The state of the DAGs and their constituent tasks needs to be saved in a database so that the scheduler remembers metadata information, such as the last run of a task, and the web server can retrieve this information for an end user. Airflow uses SQLAlchemy and Object Relational Mapping (ORM), written in Python, to connect to the metadata database. Any database supported by SQLAlchemy can be used to store all the Airflow metadata. Configurations, connections, user information, roles, policies, and even key-value pair variables are stored in the metadata database. The scheduler parses all the DAGs and stores relevant metadata, such as schedule intervals, statistics from each run, and their task instances.

Working

  1. Airflow parses all the DAGs in the background at a specific period. The default period is set using the processor_poll_interval config, which is, by default, equal to one second.

  2. Once a DAG file is parsed, DAG runs are created based on the scheduling parameters. Task instances are instantiated for tasks that need to be executed, and their status is set to SCHEDULED in the metadata database. Since the parsing takes place periodically, any top-level code, i.e., code written in global scope in a DAG file, will execute when the scheduler parses it. This slows down the scheduler’s DAG parsing, resulting in increased usage of memory and CPU. Therefore, caution is recommended when writing code in the global scope.

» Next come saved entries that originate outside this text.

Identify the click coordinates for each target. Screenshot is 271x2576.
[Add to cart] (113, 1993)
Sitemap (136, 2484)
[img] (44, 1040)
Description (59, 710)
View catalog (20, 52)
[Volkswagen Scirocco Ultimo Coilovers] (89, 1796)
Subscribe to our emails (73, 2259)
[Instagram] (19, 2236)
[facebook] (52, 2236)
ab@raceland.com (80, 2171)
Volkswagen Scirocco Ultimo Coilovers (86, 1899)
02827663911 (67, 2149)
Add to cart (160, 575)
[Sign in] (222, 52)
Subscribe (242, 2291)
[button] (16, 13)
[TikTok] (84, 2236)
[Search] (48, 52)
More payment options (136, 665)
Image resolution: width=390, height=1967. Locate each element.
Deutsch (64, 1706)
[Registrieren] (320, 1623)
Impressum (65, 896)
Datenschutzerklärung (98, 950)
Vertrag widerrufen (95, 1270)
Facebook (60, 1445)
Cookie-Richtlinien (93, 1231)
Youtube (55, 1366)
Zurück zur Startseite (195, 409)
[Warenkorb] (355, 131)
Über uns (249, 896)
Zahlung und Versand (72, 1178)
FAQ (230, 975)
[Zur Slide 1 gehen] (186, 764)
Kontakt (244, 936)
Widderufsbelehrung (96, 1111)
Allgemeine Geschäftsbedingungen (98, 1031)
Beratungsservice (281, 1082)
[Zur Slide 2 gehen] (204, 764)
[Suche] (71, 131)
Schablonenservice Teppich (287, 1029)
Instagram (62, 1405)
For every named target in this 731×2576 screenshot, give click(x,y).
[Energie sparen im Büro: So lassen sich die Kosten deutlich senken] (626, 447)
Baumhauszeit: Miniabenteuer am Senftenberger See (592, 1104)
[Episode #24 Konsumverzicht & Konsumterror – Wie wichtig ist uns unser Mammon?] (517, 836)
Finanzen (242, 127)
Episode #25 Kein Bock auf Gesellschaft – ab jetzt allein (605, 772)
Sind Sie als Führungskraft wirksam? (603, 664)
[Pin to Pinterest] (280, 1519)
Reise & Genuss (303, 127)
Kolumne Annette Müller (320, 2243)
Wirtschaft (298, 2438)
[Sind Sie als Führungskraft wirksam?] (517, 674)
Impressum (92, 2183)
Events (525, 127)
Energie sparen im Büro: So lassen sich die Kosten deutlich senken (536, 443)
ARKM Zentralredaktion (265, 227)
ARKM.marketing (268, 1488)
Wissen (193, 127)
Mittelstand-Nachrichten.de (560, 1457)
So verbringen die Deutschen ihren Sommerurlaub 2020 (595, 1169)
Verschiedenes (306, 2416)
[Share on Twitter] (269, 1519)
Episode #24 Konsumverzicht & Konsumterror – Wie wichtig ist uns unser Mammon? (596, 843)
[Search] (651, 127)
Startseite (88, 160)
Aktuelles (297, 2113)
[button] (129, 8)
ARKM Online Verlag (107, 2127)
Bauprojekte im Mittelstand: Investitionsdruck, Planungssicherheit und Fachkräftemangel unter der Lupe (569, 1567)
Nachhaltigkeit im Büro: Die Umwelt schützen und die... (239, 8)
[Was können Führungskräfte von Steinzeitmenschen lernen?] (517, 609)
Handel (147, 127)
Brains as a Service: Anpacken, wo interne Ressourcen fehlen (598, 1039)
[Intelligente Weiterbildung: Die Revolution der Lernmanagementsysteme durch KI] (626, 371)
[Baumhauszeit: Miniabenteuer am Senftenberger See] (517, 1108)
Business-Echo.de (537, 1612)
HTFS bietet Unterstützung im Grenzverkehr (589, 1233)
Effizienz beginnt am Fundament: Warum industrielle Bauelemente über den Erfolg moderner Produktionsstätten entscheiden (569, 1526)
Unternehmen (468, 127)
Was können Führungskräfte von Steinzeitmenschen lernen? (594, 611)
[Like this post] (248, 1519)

  3. The scheduler is responsible for querying the database, retrieving the tasks in the SCHEDULED state, and distributing them to the executors. The state for the task is changed to QUEUED.

  4. The QUEUED tasks are drained from the queue by the workers and executed. The task status is changed to RUNNING.

  5. When a task finishes, the worker running it marks it either failed or finished. The scheduler then updates the final status in the metadata database.

airflow.cfg

Airflow comes with lots of knobs and levers that can be tweaked to extract the desired performance from an Airflow cluster. For instance, the processor_poll_interval config value, as previously discussed, can change the frequency which Airflow uses to parse all the DAGs in the background. Another config value, scheduler_heartbeat_sec, controls how frequently the Airflow scheduler should attempt to look for new tasks to run. If set to fewer heartbeat seconds, the Airflow scheduler will check more frequently to trigger any new tasks, placing more pressure on the metadata database. Yet another config, job_heartbeat_sec, determines the frequency with which task instances listen for external kill signals, e.g., when using the CLI or the UI to clear a task. You can find a detailed configuration reference here.